### Task instructions
The output must be the data, printed exactly as written.

-*-*-

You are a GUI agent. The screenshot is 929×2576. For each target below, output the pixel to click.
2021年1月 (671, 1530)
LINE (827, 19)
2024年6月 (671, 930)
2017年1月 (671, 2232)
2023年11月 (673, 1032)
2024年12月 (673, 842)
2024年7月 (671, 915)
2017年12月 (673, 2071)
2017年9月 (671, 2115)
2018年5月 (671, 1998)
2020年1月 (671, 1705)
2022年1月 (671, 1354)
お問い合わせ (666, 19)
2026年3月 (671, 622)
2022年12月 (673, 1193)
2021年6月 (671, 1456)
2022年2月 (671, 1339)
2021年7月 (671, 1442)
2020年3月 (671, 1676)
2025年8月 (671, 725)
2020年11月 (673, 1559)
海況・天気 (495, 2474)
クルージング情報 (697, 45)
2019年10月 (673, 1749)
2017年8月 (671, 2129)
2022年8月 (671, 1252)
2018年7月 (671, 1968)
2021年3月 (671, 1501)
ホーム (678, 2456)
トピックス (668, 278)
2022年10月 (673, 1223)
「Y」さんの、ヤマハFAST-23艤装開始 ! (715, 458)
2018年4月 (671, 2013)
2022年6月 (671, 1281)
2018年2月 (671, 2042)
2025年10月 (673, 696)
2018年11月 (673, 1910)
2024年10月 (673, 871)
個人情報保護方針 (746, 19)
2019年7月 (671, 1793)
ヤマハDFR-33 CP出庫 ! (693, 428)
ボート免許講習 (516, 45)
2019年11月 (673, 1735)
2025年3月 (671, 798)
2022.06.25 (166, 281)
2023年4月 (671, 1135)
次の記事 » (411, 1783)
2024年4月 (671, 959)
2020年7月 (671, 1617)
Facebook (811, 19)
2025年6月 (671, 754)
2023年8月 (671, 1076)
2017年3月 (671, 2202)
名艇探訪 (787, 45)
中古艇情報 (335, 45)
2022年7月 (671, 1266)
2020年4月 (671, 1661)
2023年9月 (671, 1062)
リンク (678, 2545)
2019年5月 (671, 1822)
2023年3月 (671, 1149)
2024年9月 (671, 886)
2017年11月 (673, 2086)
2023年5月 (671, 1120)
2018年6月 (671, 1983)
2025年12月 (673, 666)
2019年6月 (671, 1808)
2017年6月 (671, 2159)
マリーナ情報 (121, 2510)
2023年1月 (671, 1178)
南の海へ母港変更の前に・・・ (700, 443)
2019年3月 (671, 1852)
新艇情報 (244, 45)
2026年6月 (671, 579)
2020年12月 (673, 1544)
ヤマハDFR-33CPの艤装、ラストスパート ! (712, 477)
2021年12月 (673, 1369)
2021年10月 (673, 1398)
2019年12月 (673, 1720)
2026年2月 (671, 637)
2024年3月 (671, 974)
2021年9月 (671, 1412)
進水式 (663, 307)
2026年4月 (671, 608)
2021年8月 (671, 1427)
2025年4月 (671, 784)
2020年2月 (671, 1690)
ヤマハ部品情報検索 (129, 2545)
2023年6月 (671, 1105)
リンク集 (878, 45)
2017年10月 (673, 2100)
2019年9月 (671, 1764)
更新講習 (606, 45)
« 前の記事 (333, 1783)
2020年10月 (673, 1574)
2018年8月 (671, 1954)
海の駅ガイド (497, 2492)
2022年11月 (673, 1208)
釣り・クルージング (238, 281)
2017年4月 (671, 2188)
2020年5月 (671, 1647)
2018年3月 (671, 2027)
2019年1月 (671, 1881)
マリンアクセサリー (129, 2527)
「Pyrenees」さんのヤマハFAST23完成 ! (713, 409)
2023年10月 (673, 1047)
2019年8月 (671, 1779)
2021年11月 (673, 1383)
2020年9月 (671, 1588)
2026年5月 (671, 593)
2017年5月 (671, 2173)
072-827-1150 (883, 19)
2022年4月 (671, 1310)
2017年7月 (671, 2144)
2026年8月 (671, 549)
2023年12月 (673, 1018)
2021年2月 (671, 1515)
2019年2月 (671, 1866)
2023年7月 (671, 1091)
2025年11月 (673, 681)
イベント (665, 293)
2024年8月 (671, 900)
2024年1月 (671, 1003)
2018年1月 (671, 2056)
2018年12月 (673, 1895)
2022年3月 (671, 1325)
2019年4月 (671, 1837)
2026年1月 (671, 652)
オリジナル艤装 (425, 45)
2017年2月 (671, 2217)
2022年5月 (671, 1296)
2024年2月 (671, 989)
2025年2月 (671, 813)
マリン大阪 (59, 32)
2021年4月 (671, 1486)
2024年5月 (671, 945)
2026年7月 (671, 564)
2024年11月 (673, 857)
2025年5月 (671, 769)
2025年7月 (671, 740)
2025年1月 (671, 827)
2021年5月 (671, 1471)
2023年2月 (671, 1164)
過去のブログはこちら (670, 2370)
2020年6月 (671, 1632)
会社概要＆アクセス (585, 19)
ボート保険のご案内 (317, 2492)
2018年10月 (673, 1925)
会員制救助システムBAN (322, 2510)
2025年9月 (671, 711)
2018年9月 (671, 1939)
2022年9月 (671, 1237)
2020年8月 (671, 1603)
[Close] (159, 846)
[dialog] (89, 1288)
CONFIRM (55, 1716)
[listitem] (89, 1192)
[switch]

-*-*-

### Solution to the problem
You are a GUI agent. The screenshot is 929×2576. For each target below, output the pixel to click.
2021年1月 (671, 1530)
LINE (827, 19)
2024年6月 (671, 930)
2017年1月 (671, 2232)
2023年11月 (673, 1032)
2024年12月 (673, 842)
2024年7月 (671, 915)
2017年12月 (673, 2071)
2017年9月 (671, 2115)
2018年5月 (671, 1998)
2020年1月 (671, 1705)
2022年1月 (671, 1354)
お問い合わせ (666, 19)
2026年3月 (671, 622)
2022年12月 (673, 1193)
2021年6月 (671, 1456)
2022年2月 (671, 1339)
2021年7月 (671, 1442)
2020年3月 (671, 1676)
2025年8月 (671, 725)
2020年11月 (673, 1559)
海況・天気 (495, 2474)
クルージング情報 (697, 45)
2019年10月 (673, 1749)
2017年8月 (671, 2129)
2022年8月 (671, 1252)
2018年7月 (671, 1968)
2021年3月 (671, 1501)
ホーム (678, 2456)
トピックス (668, 278)
2022年10月 (673, 1223)
「Y」さんの、ヤマハFAST-23艤装開始 ! (715, 458)
2018年4月 (671, 2013)
2022年6月 (671, 1281)
2018年2月 (671, 2042)
2025年10月 (673, 696)
2018年11月 (673, 1910)
2024年10月 (673, 871)
個人情報保護方針 (746, 19)
2019年7月 (671, 1793)
ヤマハDFR-33 CP出庫 ! (693, 428)
ボート免許講習 (516, 45)
2019年11月 (673, 1735)
2025年3月 (671, 798)
2022.06.25 (166, 281)
2023年4月 (671, 1135)
次の記事 » (411, 1783)
2024年4月 (671, 959)
2020年7月 (671, 1617)
Facebook (811, 19)
2025年6月 (671, 754)
2023年8月 (671, 1076)
2017年3月 (671, 2202)
名艇探訪 (787, 45)
中古艇情報 (335, 45)
2022年7月 (671, 1266)
2020年4月 (671, 1661)
2023年9月 (671, 1062)
リンク (678, 2545)
2019年5月 (671, 1822)
2023年3月 (671, 1149)
2024年9月 (671, 886)
2017年11月 (673, 2086)
2023年5月 (671, 1120)
2018年6月 (671, 1983)
2025年12月 (673, 666)
2019年6月 (671, 1808)
2017年6月 (671, 2159)
マリーナ情報 (121, 2510)
2023年1月 (671, 1178)
南の海へ母港変更の前に・・・ (700, 443)
2019年3月 (671, 1852)
新艇情報 (244, 45)
2026年6月 (671, 579)
2020年12月 (673, 1544)
ヤマハDFR-33CPの艤装、ラストスパート ! (712, 477)
2021年12月 (673, 1369)
2021年10月 (673, 1398)
2019年12月 (673, 1720)
2026年2月 (671, 637)
2024年3月 (671, 974)
2021年9月 (671, 1412)
進水式 (663, 307)
2026年4月 (671, 608)
2021年8月 (671, 1427)
2025年4月 (671, 784)
2020年2月 (671, 1690)
ヤマハ部品情報検索 (129, 2545)
2023年6月 (671, 1105)
リンク集 (878, 45)
2017年10月 (673, 2100)
2019年9月 (671, 1764)
更新講習 (606, 45)
« 前の記事 (333, 1783)
2020年10月 (673, 1574)
2018年8月 (671, 1954)
海の駅ガイド (497, 2492)
2022年11月 (673, 1208)
釣り・クルージング (238, 281)
2017年4月 (671, 2188)
2020年5月 (671, 1647)
2018年3月 (671, 2027)
2019年1月 (671, 1881)
マリンアクセサリー (129, 2527)
「Pyrenees」さんのヤマハFAST23完成 ! (713, 409)
2023年10月 (673, 1047)
2019年8月 (671, 1779)
2021年11月 (673, 1383)
2020年9月 (671, 1588)
2026年5月 (671, 593)
2017年5月 (671, 2173)
072-827-1150 (883, 19)
2022年4月 (671, 1310)
2017年7月 (671, 2144)
2026年8月 (671, 549)
2023年12月 (673, 1018)
2021年2月 (671, 1515)
2019年2月 (671, 1866)
2023年7月 (671, 1091)
2025年11月 (673, 681)
イベント (665, 293)
2024年8月 (671, 900)
2024年1月 (671, 1003)
2018年1月 (671, 2056)
2018年12月 (673, 1895)
2022年3月 (671, 1325)
2019年4月 (671, 1837)
2026年1月 (671, 652)
オリジナル艤装 (425, 45)
2017年2月 (671, 2217)
2022年5月 (671, 1296)
2024年2月 (671, 989)
2025年2月 (671, 813)
マリン大阪 (59, 32)
2021年4月 (671, 1486)
2024年5月 (671, 945)
2026年7月 (671, 564)
2024年11月 (673, 857)
2025年5月 (671, 769)
2025年7月 (671, 740)
2025年1月 (671, 827)
2021年5月 (671, 1471)
2023年2月 (671, 1164)
過去のブログはこちら (670, 2370)
2020年6月 (671, 1632)
会社概要＆アクセス (585, 19)
ボート保険のご案内 (317, 2492)
2018年10月 (673, 1925)
会員制救助システムBAN (322, 2510)
2025年9月 (671, 711)
2018年9月 (671, 1939)
2022年9月 (671, 1237)
2020年8月 (671, 1603)
[Close] (159, 846)
[dialog] (89, 1288)
CONFIRM (55, 1716)
[listitem] (89, 1192)
[switch]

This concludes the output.